Would you transcribe exactly the lines from the one containing "Agenda (866, 48)" to the last line of the data below, both ends included, but none of the pictures?

[Opening Materials provided section]

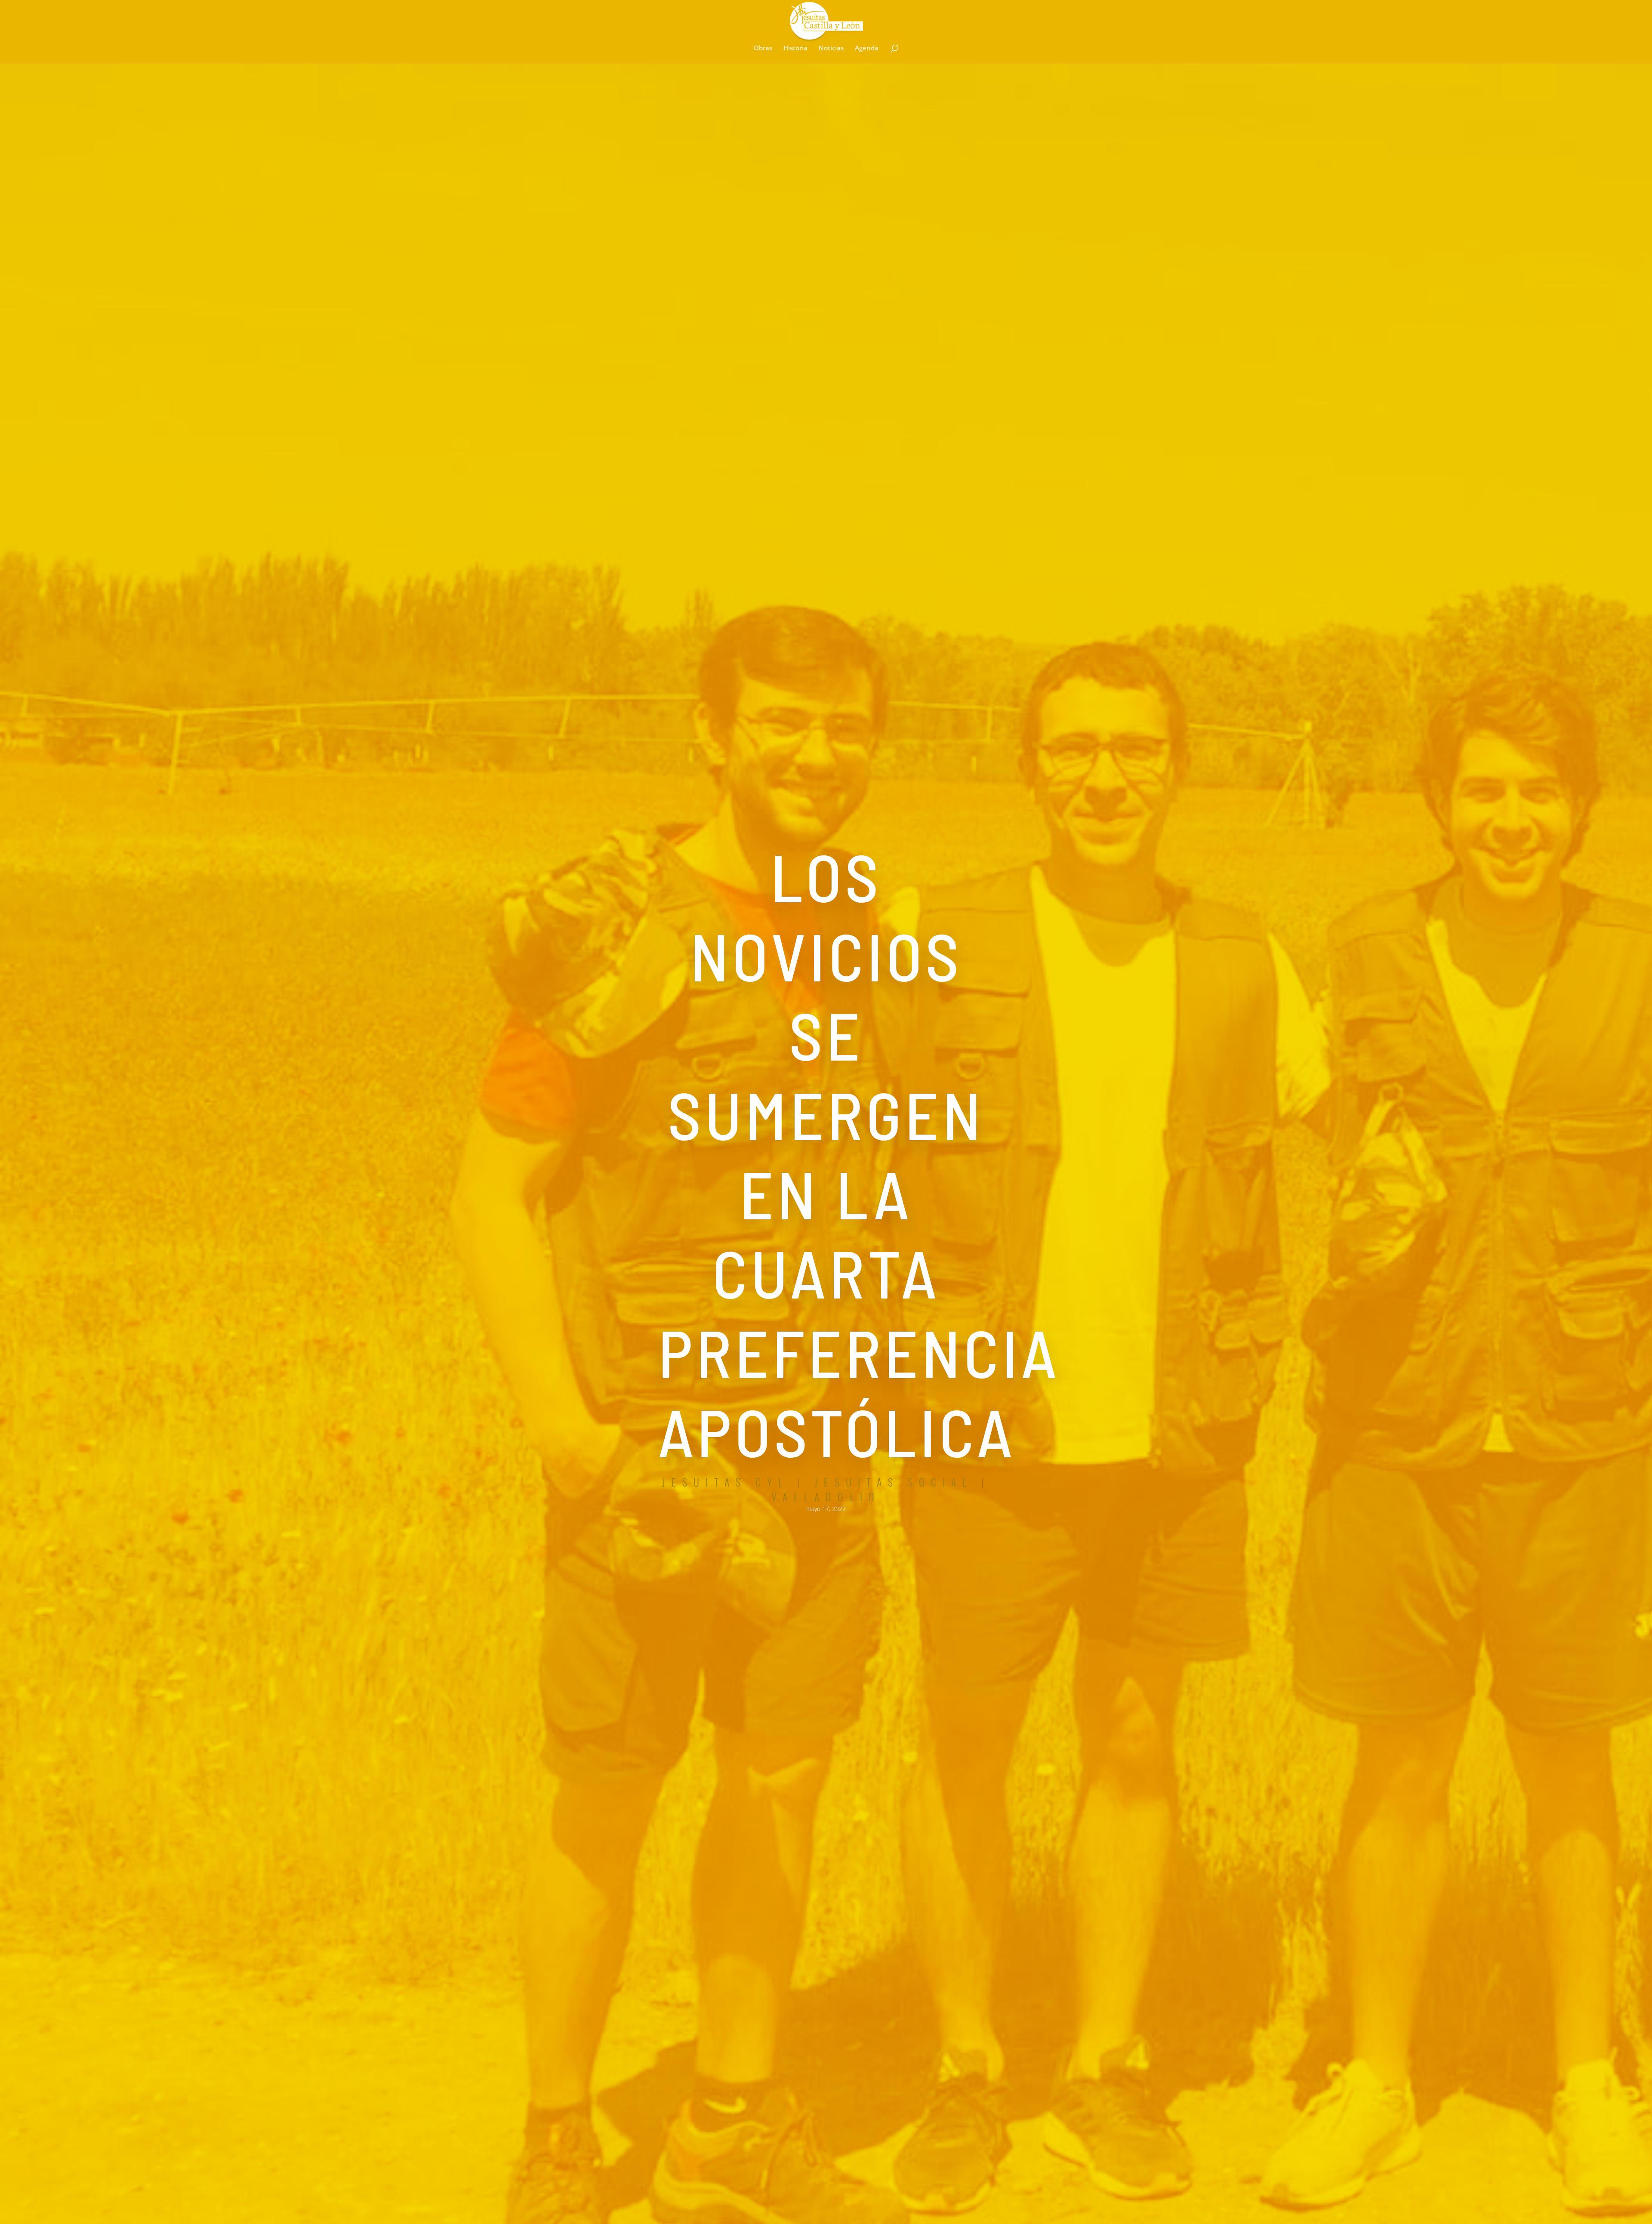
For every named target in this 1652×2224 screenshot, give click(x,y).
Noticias (831, 48)
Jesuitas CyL (725, 1482)
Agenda (866, 48)
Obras (763, 48)
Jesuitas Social (893, 1482)
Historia (795, 48)
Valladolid (826, 1496)
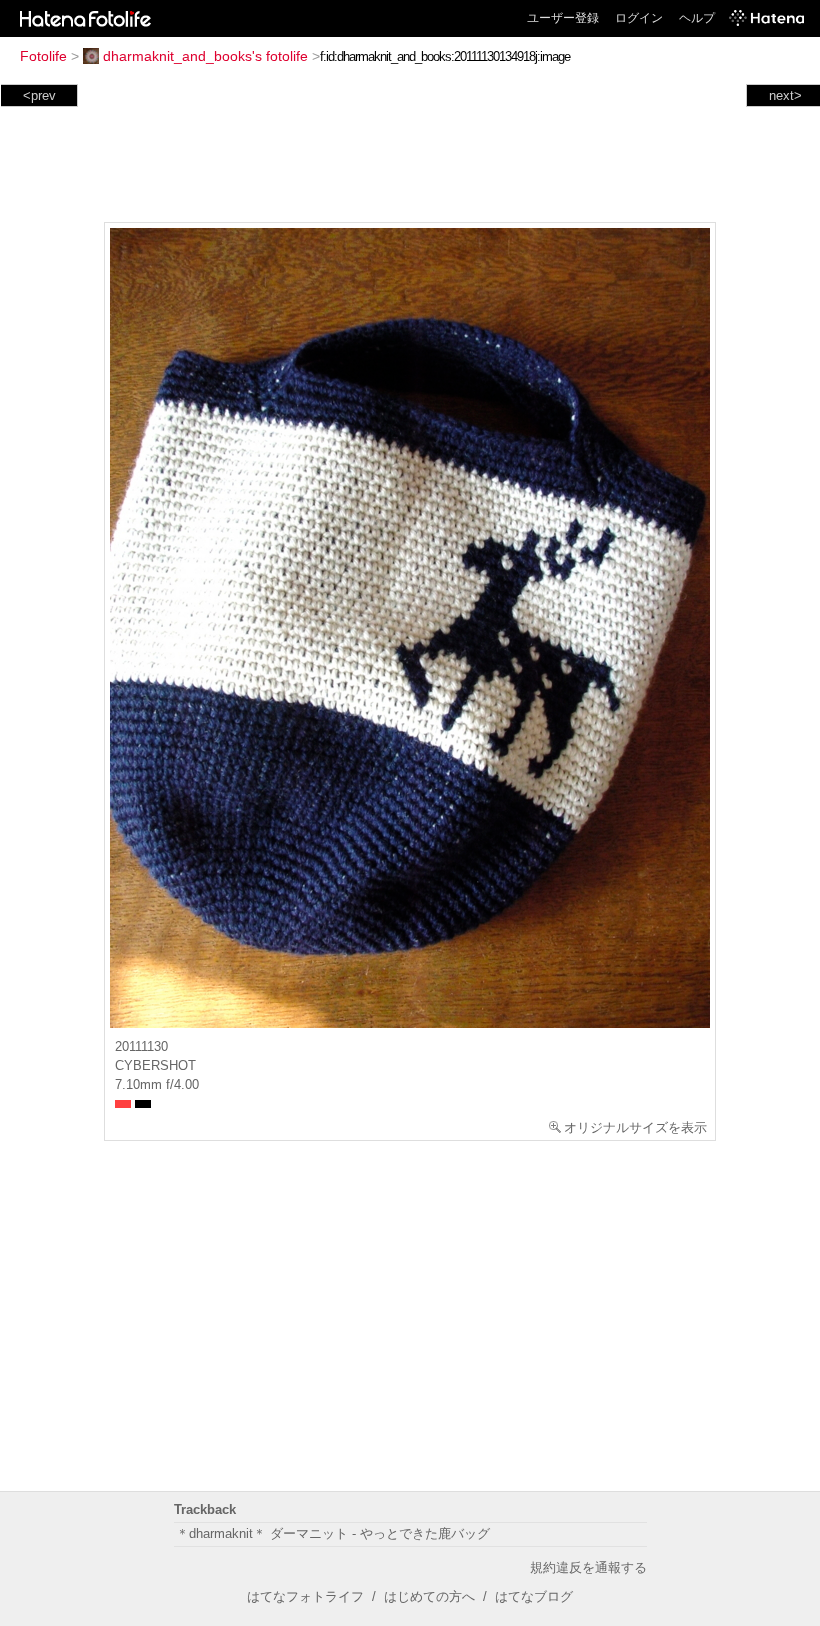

[Closing Materials provided section]

Output of the task:
Agenda (866, 48)
Obras (763, 48)
Jesuitas Social (893, 1482)
Historia (795, 48)
Valladolid (826, 1496)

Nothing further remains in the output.